╭─ EXERCISE INPUTS

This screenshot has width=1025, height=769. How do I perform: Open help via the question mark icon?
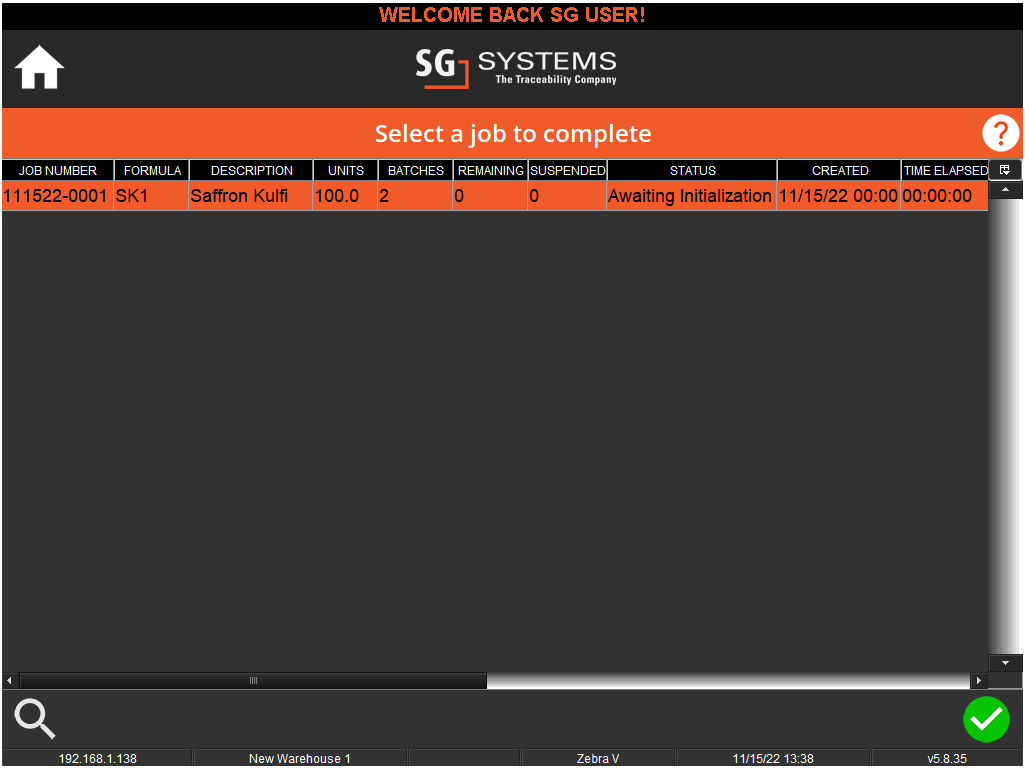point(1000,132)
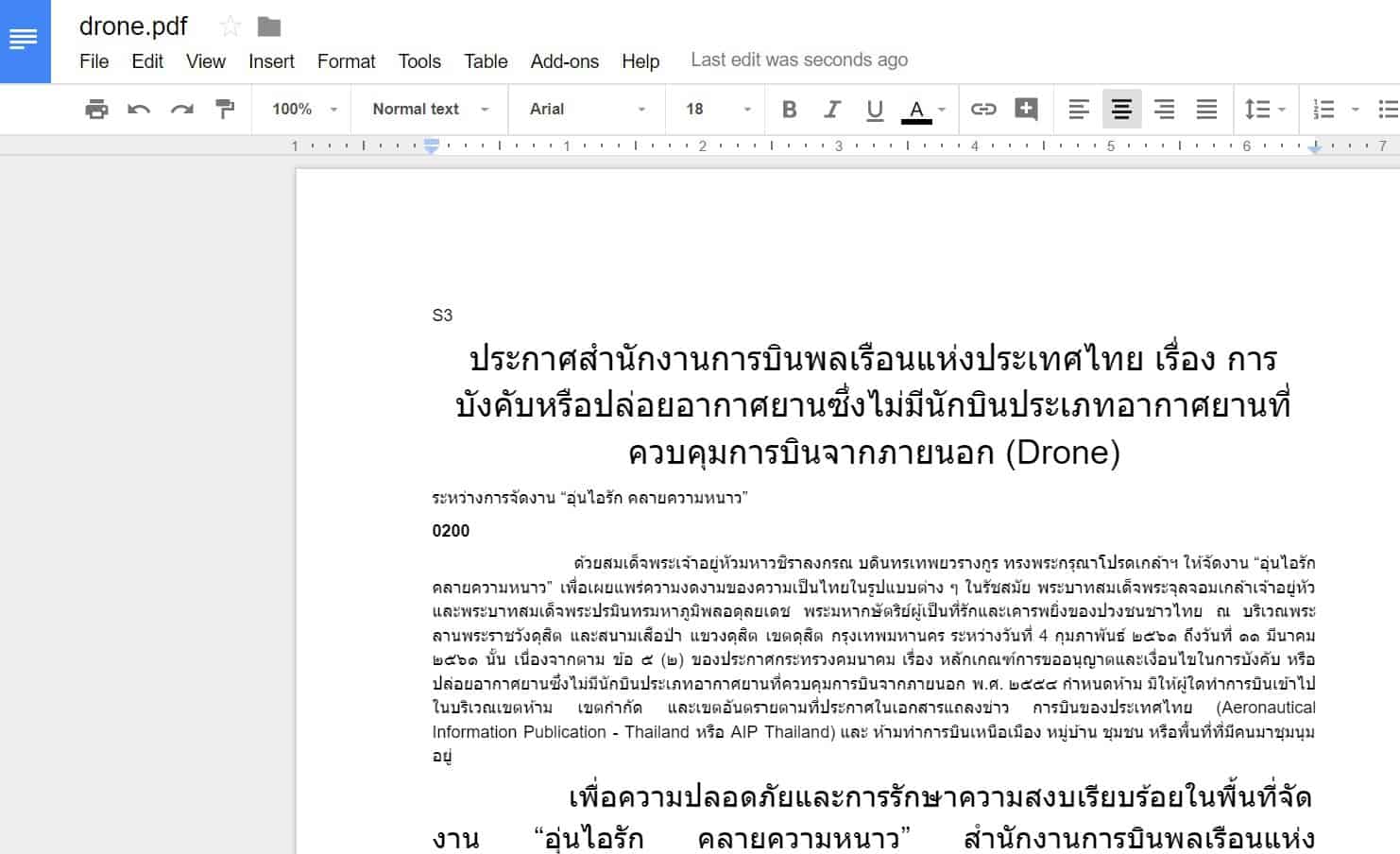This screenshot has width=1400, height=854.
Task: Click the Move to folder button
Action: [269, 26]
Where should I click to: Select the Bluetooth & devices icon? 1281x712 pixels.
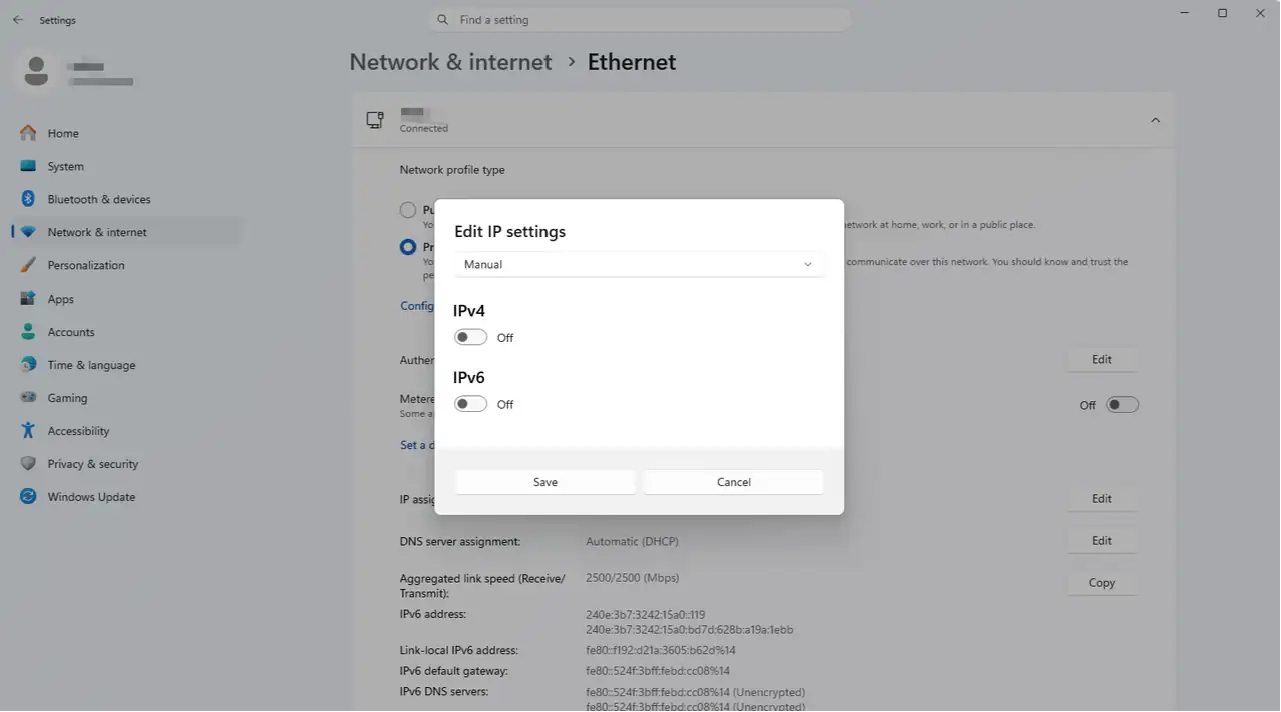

╰─

## TASK DETAILS
Copy all the entries word for word. Omit any pictures.

## YOUR SOLUTION
This screenshot has width=1025, height=769. How do I perform: Open help via the question mark icon?
point(1000,132)
This screenshot has width=1400, height=854.
Task: Click the Move to folder button
Action: [269, 26]
Where should I click to: Select the Bluetooth & devices icon? 1281x712 pixels.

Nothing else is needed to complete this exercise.